Plasma Metabonomic Profiling of Diabetic Retinopathy

• Published in: Diabetes (New York, N.Y.) Vol. 65; no. 4; pp. 1099 - 1108
• Main Authors: Chen, Liyan, Cheng, Ching-Yu, Choi, Hyungwon, Ikram, Mohammad Kamran, Sabanayagam, Charumathi, Tan, Gavin S.W., Tian, Dechao, Zhang, Liang, Venkatesan, Gopalakrishnan, Tai, E Shyong, Wang, Jie Jin, Mitchell, Paul, Cheung, Chiu Ming Gemmy, Beuerman, Roger Wilmer, Zhou, Lei, Chan, Eric Chun Yong, Wong, Tien Yin
• Format: Journal Article
• Language: English
• Published: United States American Diabetes Association 01.04.2016
• Subjects: Adult; Aged; Biomarkers - blood; Biomarkers - metabolism; Case-Control Studies; Chromatography; Cohort Studies; Diabetes Mellitus, Type 2 - blood; Diabetes Mellitus, Type 2 - complications; Diabetes Mellitus, Type 2 - metabolism; Diabetic retinopathy; Diabetic Retinopathy - blood; Diabetic Retinopathy - metabolism; Female; Humans; Kidney diseases; Male; Mass spectrometry; Metabolites; Metabolome; Metabolomics; Middle Aged; Plasma; Singapore
• ISSN: 0012-1797; 1939-327X; 1939-327X
• DOI: 10.2337/db15-0661

Diabetic retinopathy (DR) is the most common microvascular complication of diabetes and the leading cause of visual impairment in working-age adults.
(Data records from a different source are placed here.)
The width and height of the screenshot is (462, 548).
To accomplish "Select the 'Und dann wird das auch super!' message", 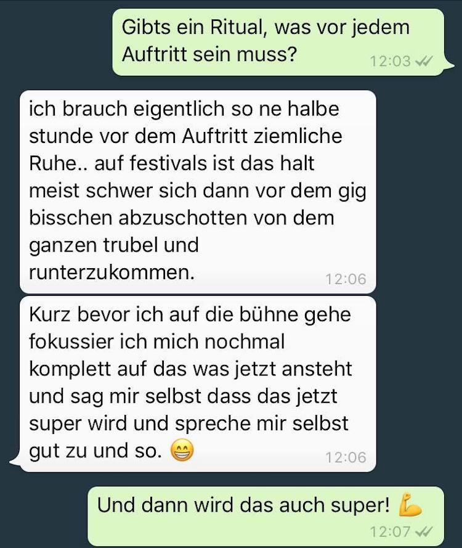I will (265, 517).
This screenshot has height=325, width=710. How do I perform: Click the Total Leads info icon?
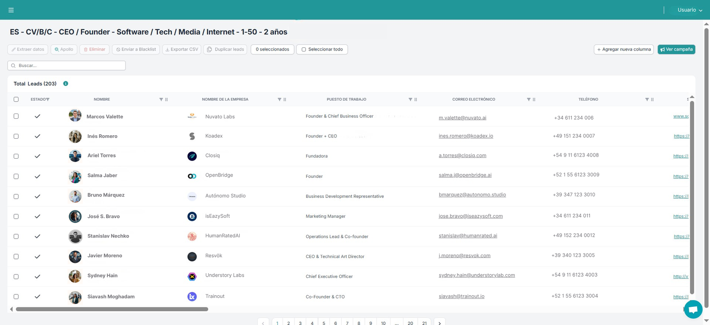[66, 83]
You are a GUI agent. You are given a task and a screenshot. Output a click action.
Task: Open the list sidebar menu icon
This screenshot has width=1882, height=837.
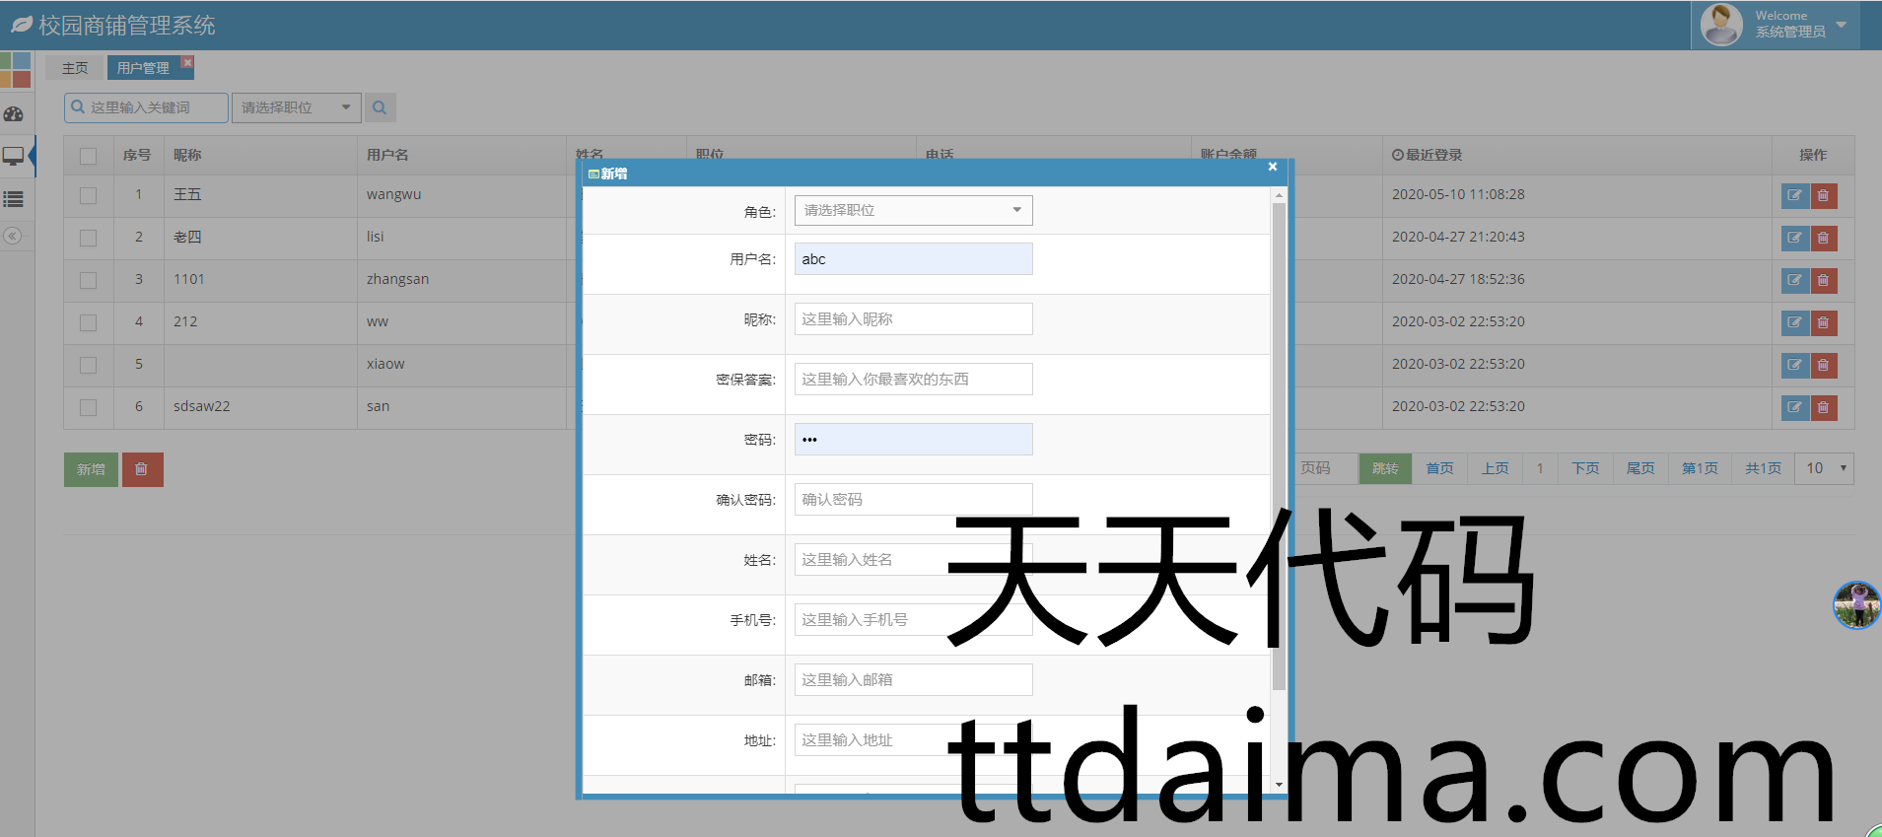point(14,199)
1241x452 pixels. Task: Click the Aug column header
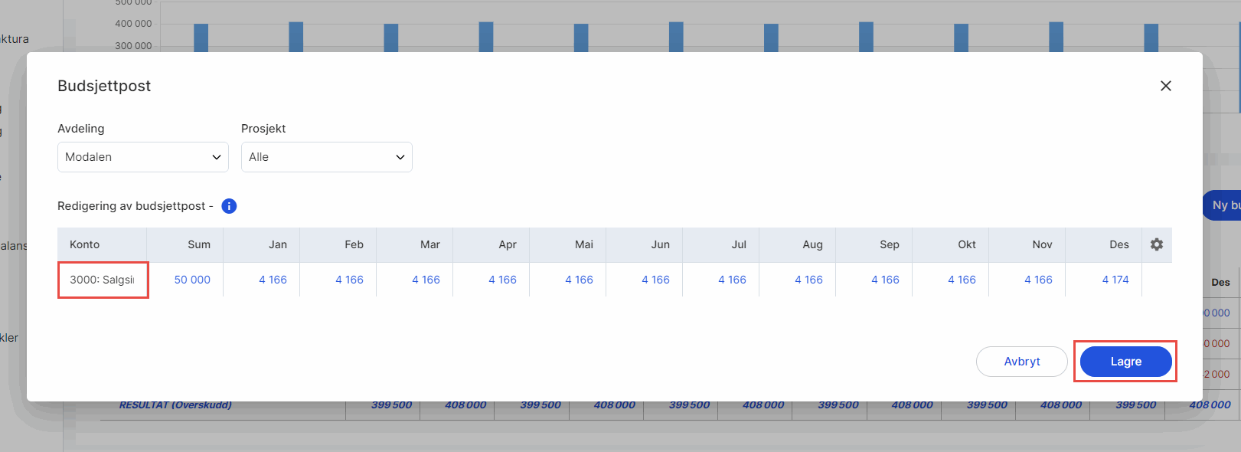(x=812, y=244)
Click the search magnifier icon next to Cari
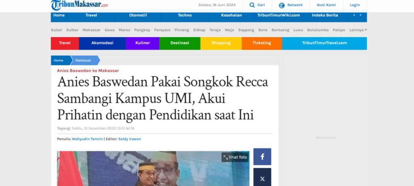This screenshot has height=186, width=414. [252, 5]
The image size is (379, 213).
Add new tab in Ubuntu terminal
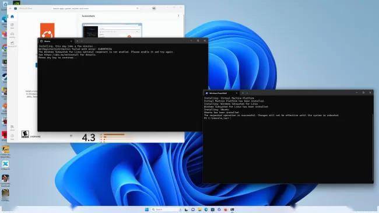pyautogui.click(x=77, y=41)
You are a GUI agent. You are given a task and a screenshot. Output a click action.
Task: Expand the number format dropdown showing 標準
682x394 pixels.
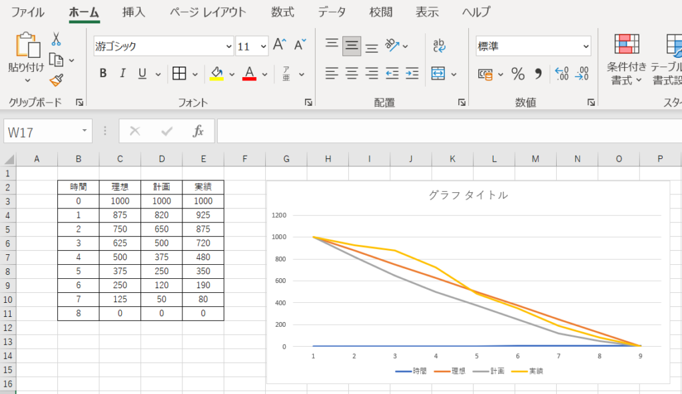coord(585,47)
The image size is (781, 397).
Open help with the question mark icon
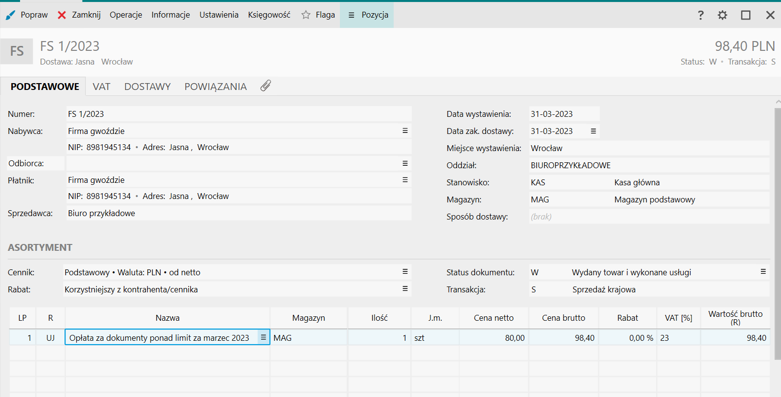700,15
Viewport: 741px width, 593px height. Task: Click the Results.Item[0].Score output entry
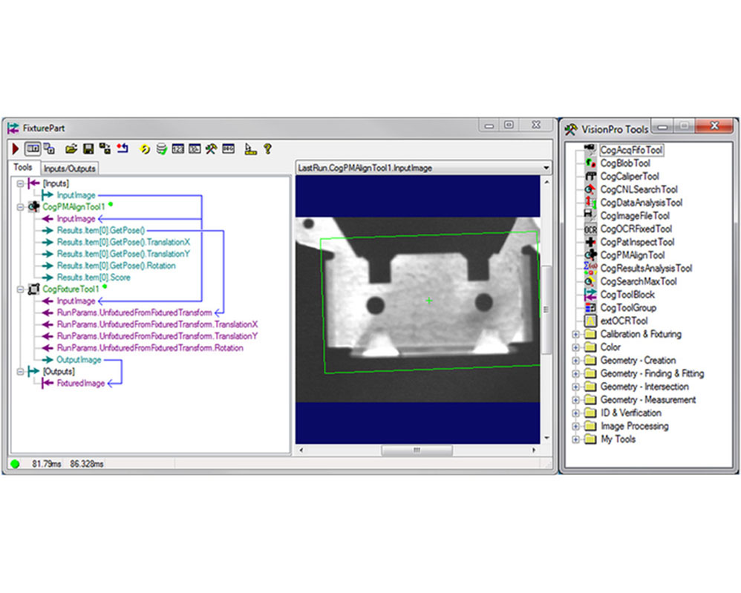[x=94, y=278]
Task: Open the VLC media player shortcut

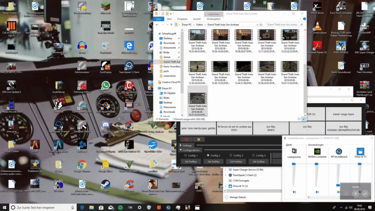Action: point(317,26)
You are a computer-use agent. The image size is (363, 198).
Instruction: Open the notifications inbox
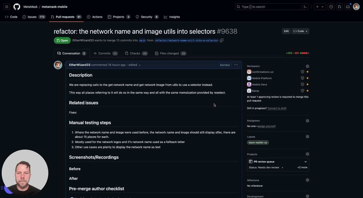348,7
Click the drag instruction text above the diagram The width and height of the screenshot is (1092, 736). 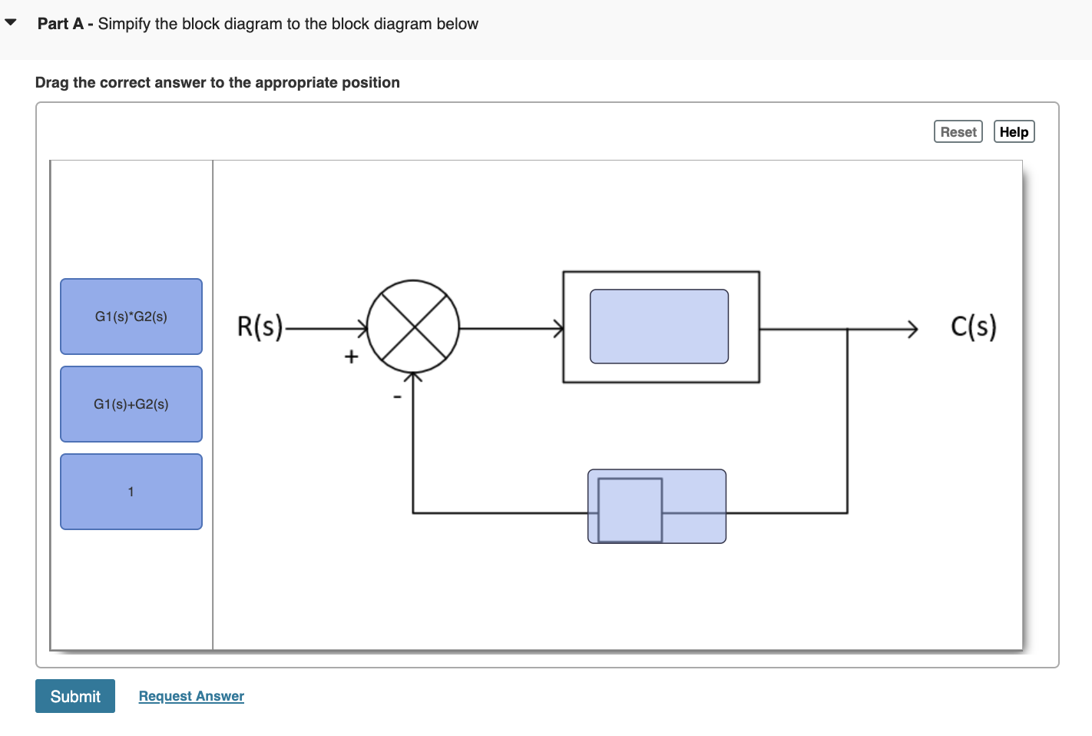217,82
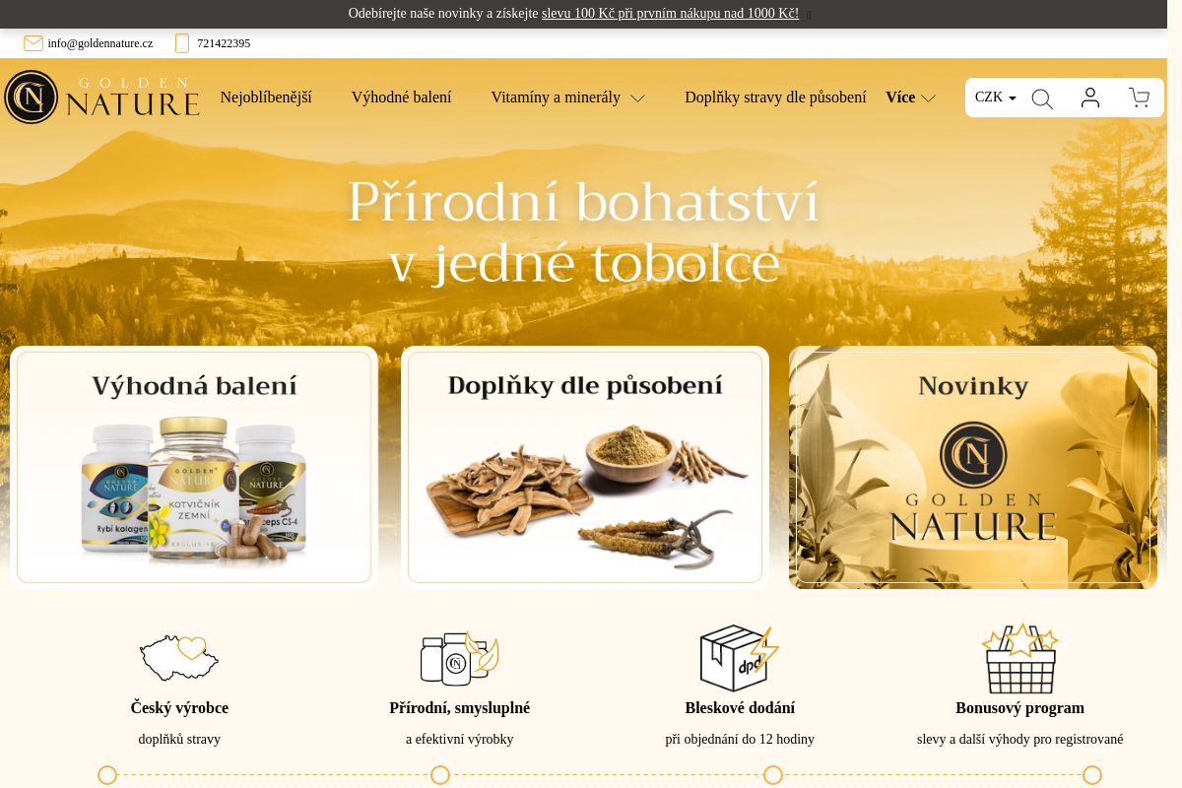
Task: Dismiss the newsletter promo bar
Action: coord(807,15)
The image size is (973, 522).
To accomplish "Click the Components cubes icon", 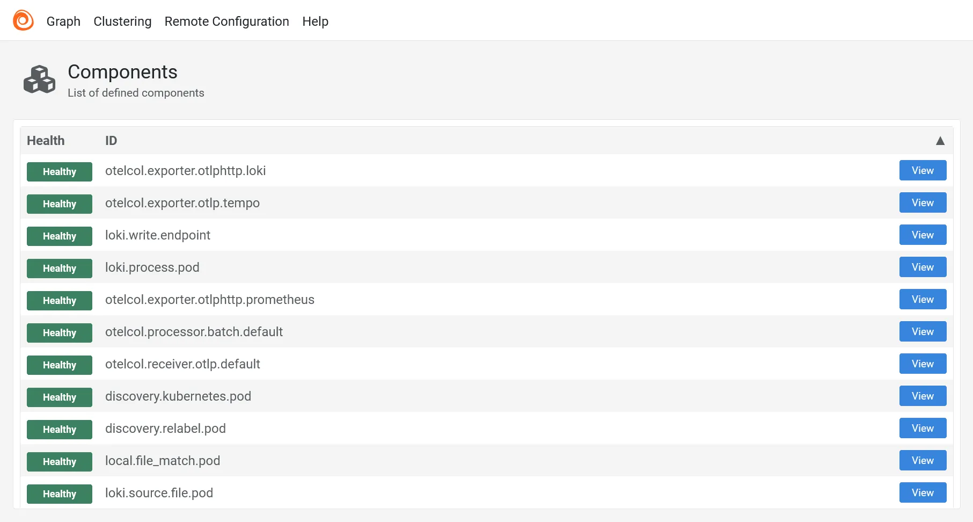I will coord(39,79).
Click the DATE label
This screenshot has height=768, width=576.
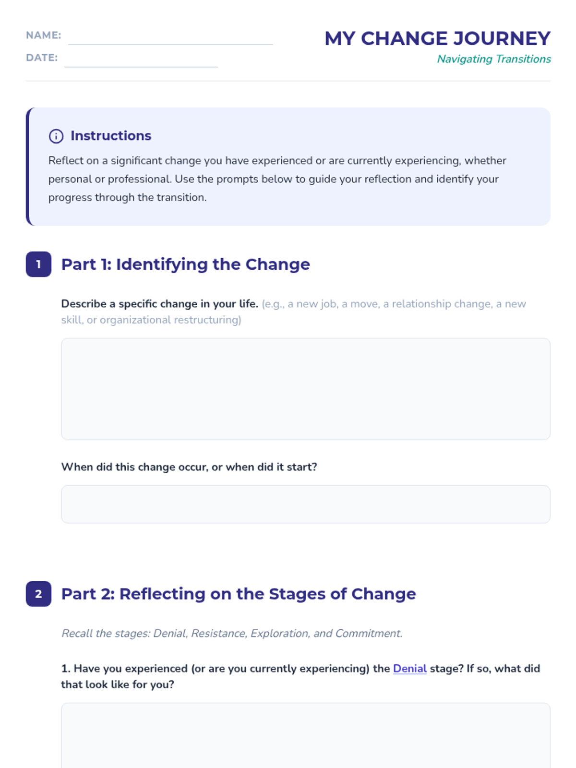[42, 58]
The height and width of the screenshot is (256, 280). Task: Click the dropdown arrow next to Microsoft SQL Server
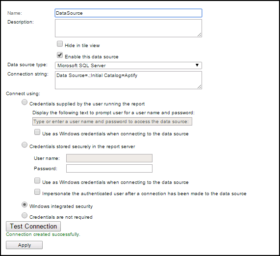click(x=197, y=65)
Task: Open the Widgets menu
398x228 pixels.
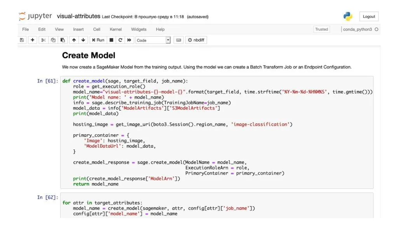Action: [x=139, y=29]
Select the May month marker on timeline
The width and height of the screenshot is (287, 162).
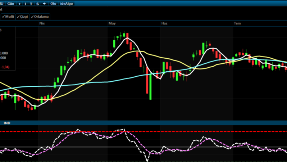(x=112, y=23)

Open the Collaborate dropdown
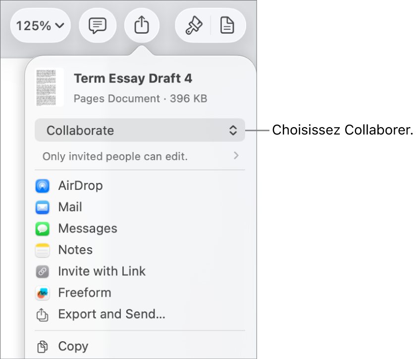(x=140, y=131)
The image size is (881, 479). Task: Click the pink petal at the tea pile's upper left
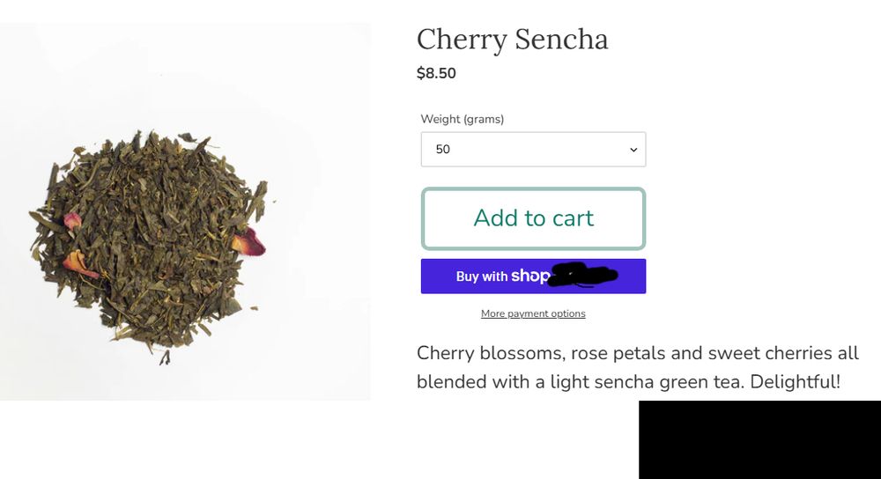pyautogui.click(x=73, y=220)
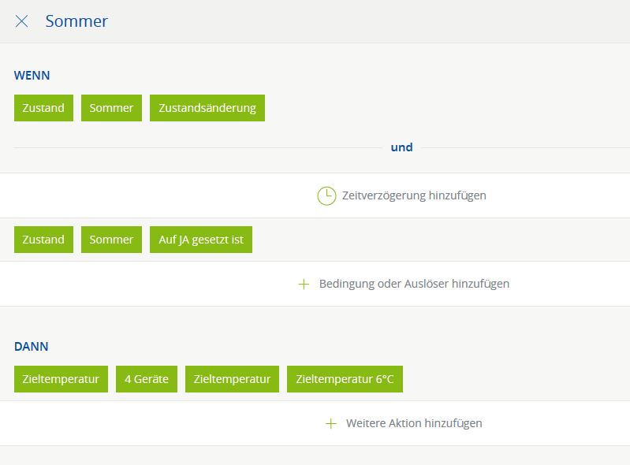Edit the 'Auf JA gesetzt ist' condition
This screenshot has width=630, height=465.
pyautogui.click(x=201, y=240)
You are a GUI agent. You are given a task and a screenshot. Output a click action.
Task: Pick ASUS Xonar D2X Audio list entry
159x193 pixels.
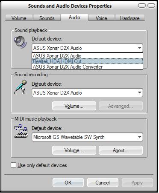87,56
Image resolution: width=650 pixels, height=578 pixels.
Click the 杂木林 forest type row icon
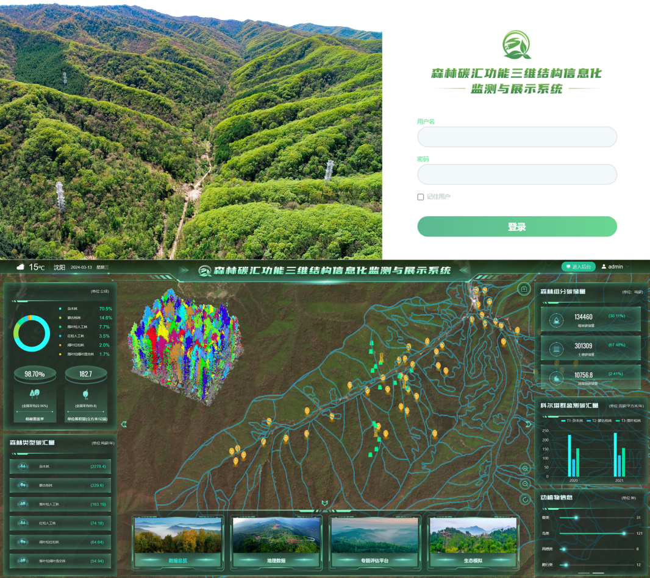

Patients with diabetes often develop DR despite appropriate control of systemic risk factors, suggesting the involvement of other pathogenic factors. We hypothesize that the plasma metabolic signature of DR is distinct and resolvable from that of diabetes alone. A nested population-based case-control metabonomic study was first performed on 40 DR cases and 40 control subjects with diabetes using gas chromatography–mass spectrometry. Eleven metabolites were found to be correlated with DR, and the majority were robust when adjusted for metabolic risk factors and confounding kidney disease. The metabolite markers 2-deoxyribonic acid; 3,4-dihydroxybutyric acid; erythritol; gluconic acid; and ribose were validated in an independent sample set with 40 DR cases, 40 control subjects with diabetes, and 40 individuals without diabetes. DR cases and control subjects with diabetes were matched by HbA1c in the validation set. Activation of the pentose phosphate pathway was identified from the list of DR metabolite markers. The identification of novel metabolite markers for DR provides insights into potential new pathogenic pathways for this microvascular complication and holds translational value in DR risk stratification and the development of new therapeutic measures.